KMPDU Secretary General Davji Atellah (carrying megaphone speaker) leading doctors' industrial action in the streets. PHOTOS/X (@kmpdu)

If there is a war governments worldwide will never win in the eyes of the public and the global community, it is the war that pits them against workers’ rights.


Authoritarian governments may subdue or exploit workers but are obligated to give them their basic rights in return for their valuable labour, or else face industrial action.


Workers are frontline soldiers for citizens of all countries engaged in the war to build good governance and State and corporate accountability. Workers represent the people rising to reclaim the value they create from being undemocratically taken away by capitalist forces.


With their elected representatives mostly perceived to be in bed with the State and capitalist forces, workers are fighting on behalf of helpless citizens. They are leading the war for their rights and the people’s universal issues of human rights.


The war is even more difficult for obstinate governments to win when it involves workers in literally the “life and death sector” – health workers and medical practitioners.


It’s the situation the State finds itself in (not for the first time) today as it tries to wiggle out of an agreement it entered into after surrendering in an earlier war against doctors.


So as the doctors’ strike enters the second month, the government must know the futility of expecting to win a moral war using a high-handed and unconvincing economic weapon.


In challenging the Kenya Medical Practitioners, Pharmacists and Dentists Union, the State has already lost both the moral and economic battles in the public domain. This comes after the antagonism created by the Finance Act, 2023, the tax burden, and the high cost of living.


The government should raise the white flag and meet with doctors and health workers’ unions to conclusively discuss how best to abide by the legally and constitutionally binding agreement signed in 2017.

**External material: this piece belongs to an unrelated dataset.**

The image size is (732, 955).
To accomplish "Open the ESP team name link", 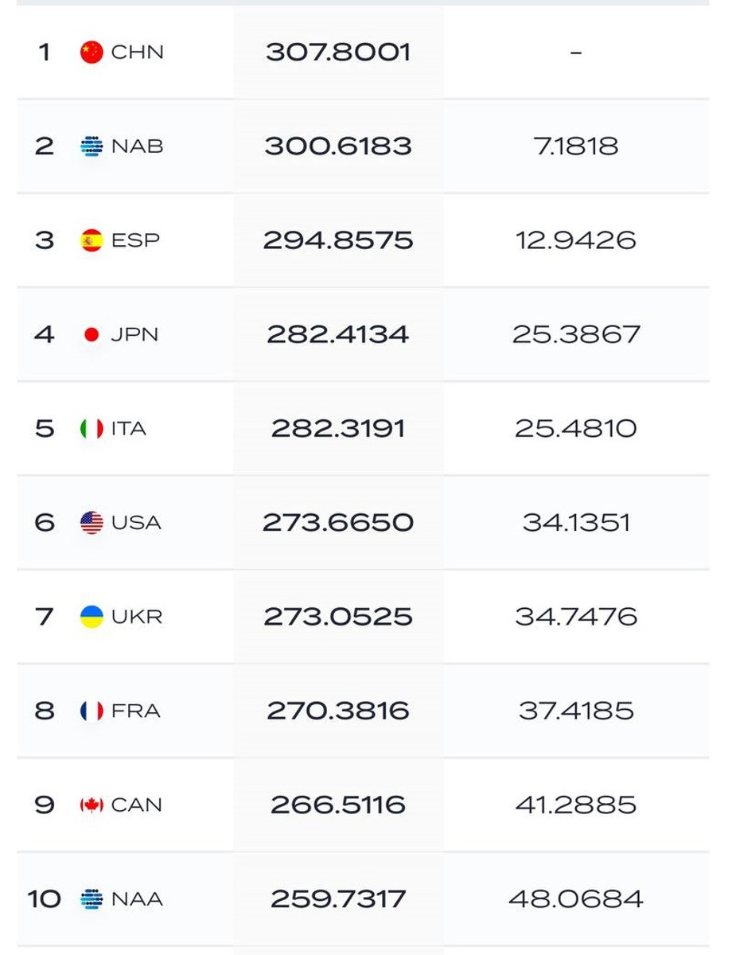I will tap(135, 240).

It’s insensitive for the State to invoke frivolous economic theories on job categories and salary structures for doctors who have endured the most rigorous and lengthiest of all academic professions to save lives.
Ask anybody in the streets or village who between doctors and elected public officials deserve the best remuneration, they will answer it is the doctors.


Wananchi are in pain economically and health-wise. Patients cannot get medical services in public hospitals. People are dying from lack of attention as doctors demand due rights while the State insists on a painful economic pill.


Matters have been aggravated by the stinking fertiliser scandal that has left thousands of farmers in agony, further casting the State in a bad light.


The war for workers and human rights conquers vested interests or economic postulations. It’s a war the State cannot win through intimidation, imposing unjust economic policies, or unleashing police against workers exercising their rights.


Government operatives must remember workers’ rights are entrenched in the Constitution, the Universal Declaration of Human Rights (Articles 23 and 24, 1948), and the International Covenant on Economic, Social and Cultural Rights (1966).


Doctors on strike must fully exercise their inalienable constitutional and human right to the enjoyment of just and favourable conditions of work.


They must fight for their right to remuneration which provides all workers, as a minimum, with fair wages and equal remuneration for work of equal value, and a decent living for themselves and their families.